Output the full listing below exactly.
┄┄┄┄┄┄┄┄┄┄
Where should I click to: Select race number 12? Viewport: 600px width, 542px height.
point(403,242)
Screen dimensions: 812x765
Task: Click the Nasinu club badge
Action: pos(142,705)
┄┄┄┄┄┄┄┄┄┄
REPLY TO THE TASK:
Where should I click to: Select race number 12? Viewport: 600px width, 542px height.
point(403,242)
Screen dimensions: 812x765
Task: Click the Nasinu club badge
Action: pos(142,705)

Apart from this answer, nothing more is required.